2001 Raspay was the way I remembered it: dried fruits, strange maderized flavors, and the kind of alcoholic heat that is reminiscent of port. 2002-2004 are a blur, which one would expect after such a vast quantity of 15% alcohol wine, but 2005 Raspay, a Ruby Port-like dream, lingers in my mind. At the wine’s core is a deep sense of sweet, red fruits like cherries and damson plum jam, one of my favorite flavors of Bonne Maman. You have to be in the mood; it may be best to view this wine the way you’d view a Port: drink it with Saint-Agur, an extra creamy, texturally unforgettable blue cheese, but do drink the wine. In all its big, full-blown, unsubtle glory, it’s a delicious wine.

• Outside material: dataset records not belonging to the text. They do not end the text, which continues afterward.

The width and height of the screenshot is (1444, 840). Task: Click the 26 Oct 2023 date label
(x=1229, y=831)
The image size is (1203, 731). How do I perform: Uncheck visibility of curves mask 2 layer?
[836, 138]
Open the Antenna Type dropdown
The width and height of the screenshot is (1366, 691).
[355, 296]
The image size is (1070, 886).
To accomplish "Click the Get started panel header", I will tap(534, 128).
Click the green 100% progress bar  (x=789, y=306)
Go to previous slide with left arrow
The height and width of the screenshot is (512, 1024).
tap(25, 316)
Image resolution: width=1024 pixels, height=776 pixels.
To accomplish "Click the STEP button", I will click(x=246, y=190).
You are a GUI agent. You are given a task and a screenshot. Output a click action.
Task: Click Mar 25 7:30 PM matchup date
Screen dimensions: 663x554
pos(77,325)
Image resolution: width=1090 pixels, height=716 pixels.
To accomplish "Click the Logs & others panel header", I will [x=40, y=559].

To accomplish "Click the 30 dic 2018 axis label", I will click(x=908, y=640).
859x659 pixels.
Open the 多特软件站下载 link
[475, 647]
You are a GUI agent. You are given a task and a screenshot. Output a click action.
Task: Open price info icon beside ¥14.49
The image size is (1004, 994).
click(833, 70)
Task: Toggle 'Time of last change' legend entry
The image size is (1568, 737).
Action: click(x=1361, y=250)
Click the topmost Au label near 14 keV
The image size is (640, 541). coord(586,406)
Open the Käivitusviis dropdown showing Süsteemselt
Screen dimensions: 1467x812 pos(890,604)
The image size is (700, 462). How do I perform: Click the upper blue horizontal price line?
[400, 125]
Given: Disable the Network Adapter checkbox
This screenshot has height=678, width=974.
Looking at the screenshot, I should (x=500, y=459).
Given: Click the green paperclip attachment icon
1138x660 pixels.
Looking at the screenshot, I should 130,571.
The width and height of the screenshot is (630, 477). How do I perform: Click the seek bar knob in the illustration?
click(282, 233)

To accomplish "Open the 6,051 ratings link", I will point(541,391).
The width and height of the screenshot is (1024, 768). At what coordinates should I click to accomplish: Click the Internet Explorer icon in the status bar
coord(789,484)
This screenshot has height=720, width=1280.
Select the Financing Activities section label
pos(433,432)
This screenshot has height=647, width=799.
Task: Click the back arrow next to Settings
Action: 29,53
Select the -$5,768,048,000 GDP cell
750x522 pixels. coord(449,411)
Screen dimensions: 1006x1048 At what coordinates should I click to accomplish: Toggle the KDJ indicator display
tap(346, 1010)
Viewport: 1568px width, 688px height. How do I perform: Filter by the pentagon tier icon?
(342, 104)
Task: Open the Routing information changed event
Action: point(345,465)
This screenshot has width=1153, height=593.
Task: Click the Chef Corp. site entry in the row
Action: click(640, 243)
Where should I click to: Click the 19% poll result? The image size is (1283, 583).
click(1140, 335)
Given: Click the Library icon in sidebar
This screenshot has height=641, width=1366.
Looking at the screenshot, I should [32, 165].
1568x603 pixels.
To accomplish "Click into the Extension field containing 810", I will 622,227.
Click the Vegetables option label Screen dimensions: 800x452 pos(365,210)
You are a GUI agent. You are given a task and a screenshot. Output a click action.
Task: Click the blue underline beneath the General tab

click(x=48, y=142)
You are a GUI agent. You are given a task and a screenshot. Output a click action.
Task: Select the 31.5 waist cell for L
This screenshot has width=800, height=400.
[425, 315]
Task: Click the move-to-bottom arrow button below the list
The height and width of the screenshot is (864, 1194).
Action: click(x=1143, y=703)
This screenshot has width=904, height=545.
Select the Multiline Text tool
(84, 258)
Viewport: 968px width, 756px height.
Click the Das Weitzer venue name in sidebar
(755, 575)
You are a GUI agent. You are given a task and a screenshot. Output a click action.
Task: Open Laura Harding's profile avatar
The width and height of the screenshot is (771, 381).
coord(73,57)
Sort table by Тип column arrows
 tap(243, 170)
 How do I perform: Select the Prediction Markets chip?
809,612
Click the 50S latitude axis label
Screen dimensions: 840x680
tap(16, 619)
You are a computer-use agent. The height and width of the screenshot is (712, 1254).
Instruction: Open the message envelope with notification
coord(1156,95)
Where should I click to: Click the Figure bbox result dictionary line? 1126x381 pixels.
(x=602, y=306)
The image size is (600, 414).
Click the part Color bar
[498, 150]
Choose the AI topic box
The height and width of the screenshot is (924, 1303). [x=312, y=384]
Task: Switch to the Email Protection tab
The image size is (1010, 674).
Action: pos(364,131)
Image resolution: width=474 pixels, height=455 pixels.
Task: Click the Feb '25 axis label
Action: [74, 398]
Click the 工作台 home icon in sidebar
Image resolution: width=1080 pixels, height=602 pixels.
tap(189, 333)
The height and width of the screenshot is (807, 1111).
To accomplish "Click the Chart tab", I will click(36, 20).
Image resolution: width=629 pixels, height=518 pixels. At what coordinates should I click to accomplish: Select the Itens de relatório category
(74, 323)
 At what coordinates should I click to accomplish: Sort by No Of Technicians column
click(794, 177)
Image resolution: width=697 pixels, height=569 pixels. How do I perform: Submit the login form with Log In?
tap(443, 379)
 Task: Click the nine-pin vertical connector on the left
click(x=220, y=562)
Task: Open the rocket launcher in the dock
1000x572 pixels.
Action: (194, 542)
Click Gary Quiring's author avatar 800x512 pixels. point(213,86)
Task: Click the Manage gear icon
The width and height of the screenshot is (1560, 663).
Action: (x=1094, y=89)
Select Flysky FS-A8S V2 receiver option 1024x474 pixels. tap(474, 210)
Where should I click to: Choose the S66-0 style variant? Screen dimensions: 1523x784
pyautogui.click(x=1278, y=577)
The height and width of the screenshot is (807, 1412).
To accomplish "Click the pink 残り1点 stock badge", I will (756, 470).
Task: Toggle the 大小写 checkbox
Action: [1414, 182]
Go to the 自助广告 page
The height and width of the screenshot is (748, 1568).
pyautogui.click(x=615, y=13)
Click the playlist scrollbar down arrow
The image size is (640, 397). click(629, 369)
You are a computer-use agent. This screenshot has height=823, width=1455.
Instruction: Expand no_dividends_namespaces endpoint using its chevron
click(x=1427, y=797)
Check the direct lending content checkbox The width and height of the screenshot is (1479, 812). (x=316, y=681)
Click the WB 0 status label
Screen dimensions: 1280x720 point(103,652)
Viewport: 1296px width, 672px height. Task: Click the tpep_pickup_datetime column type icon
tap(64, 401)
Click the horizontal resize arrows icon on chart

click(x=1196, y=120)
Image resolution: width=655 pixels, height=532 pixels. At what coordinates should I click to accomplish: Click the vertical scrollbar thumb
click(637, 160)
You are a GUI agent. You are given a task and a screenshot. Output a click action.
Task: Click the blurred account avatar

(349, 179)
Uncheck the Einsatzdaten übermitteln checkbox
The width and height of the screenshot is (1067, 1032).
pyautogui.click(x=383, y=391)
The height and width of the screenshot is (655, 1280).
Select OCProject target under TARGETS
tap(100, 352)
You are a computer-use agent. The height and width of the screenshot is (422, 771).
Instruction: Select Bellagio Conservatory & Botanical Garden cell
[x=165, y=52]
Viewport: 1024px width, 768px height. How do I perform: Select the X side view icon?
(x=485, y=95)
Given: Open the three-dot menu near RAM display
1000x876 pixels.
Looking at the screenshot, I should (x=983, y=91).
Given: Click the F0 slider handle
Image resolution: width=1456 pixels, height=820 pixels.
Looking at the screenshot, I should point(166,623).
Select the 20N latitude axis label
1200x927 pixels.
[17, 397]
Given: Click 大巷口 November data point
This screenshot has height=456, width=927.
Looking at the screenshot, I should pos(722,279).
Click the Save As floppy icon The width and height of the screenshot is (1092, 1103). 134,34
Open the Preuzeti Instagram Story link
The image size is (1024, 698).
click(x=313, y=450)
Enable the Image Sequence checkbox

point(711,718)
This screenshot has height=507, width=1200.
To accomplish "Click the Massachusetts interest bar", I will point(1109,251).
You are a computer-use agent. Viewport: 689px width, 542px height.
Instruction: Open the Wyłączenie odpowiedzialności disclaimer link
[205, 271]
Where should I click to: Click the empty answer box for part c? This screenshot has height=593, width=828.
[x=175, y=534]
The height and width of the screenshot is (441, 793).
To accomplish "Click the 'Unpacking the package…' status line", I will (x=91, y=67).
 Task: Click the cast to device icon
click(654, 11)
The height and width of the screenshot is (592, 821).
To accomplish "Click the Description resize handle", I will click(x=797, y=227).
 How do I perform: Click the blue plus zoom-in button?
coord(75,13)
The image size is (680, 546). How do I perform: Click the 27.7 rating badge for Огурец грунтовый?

I guess the moral of the story is that for every ten bottles of Faverelles, there can (and should) be a bottle of Primitivo Quiles…
Hi Sophie,
I enjoyed reading about your Bandol fueled night. Bandol is one of my weaknesses. I think I have more Bandol taming in my very modest cellar than any other wine. I was intrigued that your WOTN was the white Tempier. Truthfully, I’ve never had a bottle of white Bandol that was more than ordinary, although I’ve never had the Tempier. It’s now on my list to try. Tempier’s reds are very good, with the older vintages often brilliant. I agree with you that their style has changed somewhat and the wines are much more approachable in their youth. I still prefer the traditionalists (Pradeaux as you say, and also Vannières and Pibarnon) and the uncompromising, fierce wines they produce.
One more thing: when I was reading your descriptions of the rosés and the white, I could not help but think of Lopez de Heredia and the Tondonia rosés and whites. There are similarities I think. And also of Thierry Navarre’s Vin d’Oeillades rosé which also had a very definite savoury, ripe, cheesy smell to it. I should throw a few bottles of Tempier’s rosé into the cellar and wait five years to see what happens.
Thanks for a great post. As a lover of Bandol, I’m envious of your More-Vèdre!
Great post, Sophie. Empathized throughout.